The resulting decomposition is parameterized by 3 Euler rotation angle parameters $(\theta, \phi, \lambda)$, and a phase parameter $\gamma$. The value of the parameters for an input unitary depends on the decomposition basis. Allowed bases and the resulting circuits are shown in the following table. Note that for the non-Euler bases (U3, U1X, RR), the ZYZ Euler parameters are used.

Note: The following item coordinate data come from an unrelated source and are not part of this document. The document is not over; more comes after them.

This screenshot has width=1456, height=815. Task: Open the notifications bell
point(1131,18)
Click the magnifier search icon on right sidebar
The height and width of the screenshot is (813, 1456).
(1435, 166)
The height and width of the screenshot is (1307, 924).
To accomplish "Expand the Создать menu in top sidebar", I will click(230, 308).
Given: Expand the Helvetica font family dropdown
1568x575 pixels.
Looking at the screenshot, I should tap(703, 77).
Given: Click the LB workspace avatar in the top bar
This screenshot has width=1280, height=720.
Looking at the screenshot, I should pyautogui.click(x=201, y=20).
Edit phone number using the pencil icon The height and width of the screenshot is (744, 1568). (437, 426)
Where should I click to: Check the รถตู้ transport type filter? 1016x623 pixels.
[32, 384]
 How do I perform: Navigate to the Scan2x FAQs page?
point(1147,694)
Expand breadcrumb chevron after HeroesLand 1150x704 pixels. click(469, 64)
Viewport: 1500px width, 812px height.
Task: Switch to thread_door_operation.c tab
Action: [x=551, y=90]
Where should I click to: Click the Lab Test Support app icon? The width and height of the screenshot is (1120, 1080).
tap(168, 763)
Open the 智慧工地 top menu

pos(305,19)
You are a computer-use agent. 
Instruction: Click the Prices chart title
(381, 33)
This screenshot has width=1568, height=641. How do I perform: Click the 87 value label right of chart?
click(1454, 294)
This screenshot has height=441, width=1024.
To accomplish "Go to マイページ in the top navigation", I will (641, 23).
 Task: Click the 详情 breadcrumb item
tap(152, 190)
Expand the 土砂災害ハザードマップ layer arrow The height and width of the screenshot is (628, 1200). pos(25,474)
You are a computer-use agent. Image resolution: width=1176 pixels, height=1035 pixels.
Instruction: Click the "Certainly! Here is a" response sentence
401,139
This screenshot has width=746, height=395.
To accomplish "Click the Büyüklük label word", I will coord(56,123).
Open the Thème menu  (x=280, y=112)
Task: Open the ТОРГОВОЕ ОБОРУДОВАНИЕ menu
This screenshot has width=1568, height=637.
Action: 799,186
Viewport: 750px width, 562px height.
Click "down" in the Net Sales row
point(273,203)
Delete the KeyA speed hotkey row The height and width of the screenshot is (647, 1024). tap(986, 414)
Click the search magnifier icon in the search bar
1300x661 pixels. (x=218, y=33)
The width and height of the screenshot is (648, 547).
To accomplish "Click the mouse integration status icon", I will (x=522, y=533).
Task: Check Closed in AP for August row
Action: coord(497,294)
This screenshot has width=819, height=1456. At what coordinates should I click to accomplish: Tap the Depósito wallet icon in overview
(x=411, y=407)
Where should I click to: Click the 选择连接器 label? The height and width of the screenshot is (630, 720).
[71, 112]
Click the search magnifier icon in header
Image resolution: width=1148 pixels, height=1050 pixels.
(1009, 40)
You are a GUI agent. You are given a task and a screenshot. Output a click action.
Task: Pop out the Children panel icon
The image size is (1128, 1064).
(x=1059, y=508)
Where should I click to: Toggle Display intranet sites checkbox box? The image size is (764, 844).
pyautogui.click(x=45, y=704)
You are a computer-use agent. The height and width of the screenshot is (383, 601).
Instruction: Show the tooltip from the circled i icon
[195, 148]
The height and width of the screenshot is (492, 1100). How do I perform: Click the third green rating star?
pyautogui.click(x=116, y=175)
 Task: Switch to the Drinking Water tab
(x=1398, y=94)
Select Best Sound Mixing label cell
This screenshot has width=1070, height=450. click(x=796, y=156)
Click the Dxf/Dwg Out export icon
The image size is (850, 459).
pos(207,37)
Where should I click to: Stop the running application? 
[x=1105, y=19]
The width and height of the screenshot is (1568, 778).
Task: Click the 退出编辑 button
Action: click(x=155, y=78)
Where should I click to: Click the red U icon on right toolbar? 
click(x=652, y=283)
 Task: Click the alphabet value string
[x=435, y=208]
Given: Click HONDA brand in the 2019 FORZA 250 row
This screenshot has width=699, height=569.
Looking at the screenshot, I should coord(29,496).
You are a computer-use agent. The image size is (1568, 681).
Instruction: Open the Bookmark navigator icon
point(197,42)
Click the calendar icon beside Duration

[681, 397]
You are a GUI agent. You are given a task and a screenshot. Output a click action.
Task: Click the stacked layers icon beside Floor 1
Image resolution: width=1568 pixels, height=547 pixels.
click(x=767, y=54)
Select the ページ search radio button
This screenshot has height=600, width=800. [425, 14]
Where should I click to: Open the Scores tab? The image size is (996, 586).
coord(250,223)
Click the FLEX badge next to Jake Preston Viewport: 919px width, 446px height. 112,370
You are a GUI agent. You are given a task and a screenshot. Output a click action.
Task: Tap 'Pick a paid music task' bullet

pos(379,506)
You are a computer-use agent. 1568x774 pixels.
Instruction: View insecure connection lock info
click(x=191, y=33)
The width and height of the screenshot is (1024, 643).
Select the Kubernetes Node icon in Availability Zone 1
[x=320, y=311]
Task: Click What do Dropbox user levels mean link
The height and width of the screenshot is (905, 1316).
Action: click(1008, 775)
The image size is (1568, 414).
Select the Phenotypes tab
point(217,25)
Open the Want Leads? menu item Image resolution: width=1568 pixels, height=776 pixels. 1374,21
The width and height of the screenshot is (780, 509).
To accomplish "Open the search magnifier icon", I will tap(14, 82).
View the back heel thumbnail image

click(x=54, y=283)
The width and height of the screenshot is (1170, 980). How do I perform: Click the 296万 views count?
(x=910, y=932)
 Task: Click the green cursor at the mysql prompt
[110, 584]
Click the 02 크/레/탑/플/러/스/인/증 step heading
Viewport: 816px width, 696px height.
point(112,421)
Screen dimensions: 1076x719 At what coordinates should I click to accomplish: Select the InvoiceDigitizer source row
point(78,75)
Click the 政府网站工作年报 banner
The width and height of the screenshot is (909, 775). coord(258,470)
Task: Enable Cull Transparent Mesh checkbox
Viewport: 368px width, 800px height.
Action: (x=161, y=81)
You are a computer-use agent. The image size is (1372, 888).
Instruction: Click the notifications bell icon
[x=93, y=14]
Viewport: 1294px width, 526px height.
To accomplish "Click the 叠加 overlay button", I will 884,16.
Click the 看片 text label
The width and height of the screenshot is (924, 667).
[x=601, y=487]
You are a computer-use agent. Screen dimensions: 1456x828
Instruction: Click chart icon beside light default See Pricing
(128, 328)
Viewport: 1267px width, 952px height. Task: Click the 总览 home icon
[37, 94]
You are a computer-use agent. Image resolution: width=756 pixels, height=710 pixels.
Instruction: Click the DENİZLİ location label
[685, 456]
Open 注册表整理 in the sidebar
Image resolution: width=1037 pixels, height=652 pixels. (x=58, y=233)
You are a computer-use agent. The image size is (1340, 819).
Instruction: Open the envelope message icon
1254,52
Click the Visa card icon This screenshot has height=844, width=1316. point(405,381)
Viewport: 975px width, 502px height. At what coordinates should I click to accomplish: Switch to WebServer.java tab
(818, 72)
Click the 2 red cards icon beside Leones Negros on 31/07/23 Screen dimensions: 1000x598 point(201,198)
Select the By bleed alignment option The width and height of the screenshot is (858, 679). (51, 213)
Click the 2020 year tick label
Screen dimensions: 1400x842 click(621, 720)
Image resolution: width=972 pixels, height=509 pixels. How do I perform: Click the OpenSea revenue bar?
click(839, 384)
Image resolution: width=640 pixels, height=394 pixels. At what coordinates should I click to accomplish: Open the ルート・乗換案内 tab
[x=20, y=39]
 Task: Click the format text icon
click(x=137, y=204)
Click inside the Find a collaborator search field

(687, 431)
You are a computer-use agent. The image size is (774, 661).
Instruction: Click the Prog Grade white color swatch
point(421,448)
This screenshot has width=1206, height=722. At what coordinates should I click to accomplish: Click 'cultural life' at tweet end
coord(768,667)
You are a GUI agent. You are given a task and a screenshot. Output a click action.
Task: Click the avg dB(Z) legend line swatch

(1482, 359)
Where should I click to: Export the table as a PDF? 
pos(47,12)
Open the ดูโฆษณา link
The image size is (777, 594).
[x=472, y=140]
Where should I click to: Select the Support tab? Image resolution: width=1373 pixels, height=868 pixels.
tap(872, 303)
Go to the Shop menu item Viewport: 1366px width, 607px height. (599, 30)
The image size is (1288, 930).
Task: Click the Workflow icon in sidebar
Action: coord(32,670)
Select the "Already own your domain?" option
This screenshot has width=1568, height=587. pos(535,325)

| Basis | Euler Angle Basis | Decomposition Circuit |
| ------ | ------------------------------ | ------------------------------------------------------------------------------------------------------------------------ |
| ZYZ | $Z(\phi) Y(\theta) Z(\lambda)$ | $e^{i\gamma} R_Z(\phi).R_Y(\theta).R_Z(\lambda)$ |
| ZXZ | $Z(\phi) X(\theta) Z(\lambda)$ | $e^{i\gamma} R_Z(\phi).R_X(\theta).R_Z(\lambda)$ |
| XYX | $X(\phi) Y(\theta) X(\lambda)$ | $e^{i\gamma} R_X(\phi).R_Y(\theta).R_X(\lambda)$ |
| XZX | $X(\phi) Z(\theta) X(\lambda)$ | $e^{i\gamma} R_X(\phi).R_Z(\theta).R_X(\lambda)$ |
| U3 | $Z(\phi) Y(\theta) Z(\lambda)$ | $e^{i\gamma} U_3(\theta,\phi,\lambda)$ |
| U321 | $Z(\phi) Y(\theta) Z(\lambda)$ | $e^{i\gamma} U_3(\theta,\phi,\lambda)$ |
| U | $Z(\phi) Y(\theta) Z(\lambda)$ | $e^{i\gamma} U_3(\theta,\phi,\lambda)$ |
| PSX | $Z(\phi) Y(\theta) Z(\lambda)$ | $e^{i\gamma} U_1(\phi+\pi).R_X\left(\frac{\pi}{2}\right).$ $U_1(\theta+\pi).R_X\left(\frac{\pi}{2}\right).U_1(\lambda)$ |
| ZSX | $Z(\phi) Y(\theta) Z(\lambda)$ | $e^{i\gamma} R_Z(\phi+\pi).\sqrt{X}.$ $R_Z(\theta+\pi).\sqrt{X}.R_Z(\lambda)$ |
| ZSXX | $Z(\phi) Y(\theta) Z(\lambda)$ | $e^{i\gamma} R_Z(\phi+\pi).\sqrt{X}.R_Z(\theta+\pi).\sqrt{X}.R_Z(\lambda)$ or $e^{i\gamma} R_Z(\phi+\pi).X.R_Z(\lambda)$ |
| U1X | $Z(\phi) Y(\theta) Z(\lambda)$ | $e^{i\gamma} U_1(\phi+\pi).R_X\left(\frac{\pi}{2}\right).$ $U_1(\theta+\pi).R_X\left(\frac{\pi}{2}\right).U_1(\lambda)$ |
| RR | $Z(\phi) Y(\theta) Z(\lambda)$ | $e^{i\gamma} R\left(-\pi,\frac{\phi-\lambda+\pi}{2}\right).$ $R\left(\theta+\pi,\frac{\pi}{2}-\lambda\right)$ |
Initialize decomposer
Supported bases are: U, PSX, ZSXX, ZSX, U321, U3, U1X, RR, ZYZ, ZXZ, XYX, XZX.
**Parameters**
* **basis** ([*str*](https://docs.python.org/3/library/stdtypes.html#str "(in Python v3.12)")) the decomposition basis \[Default: U3]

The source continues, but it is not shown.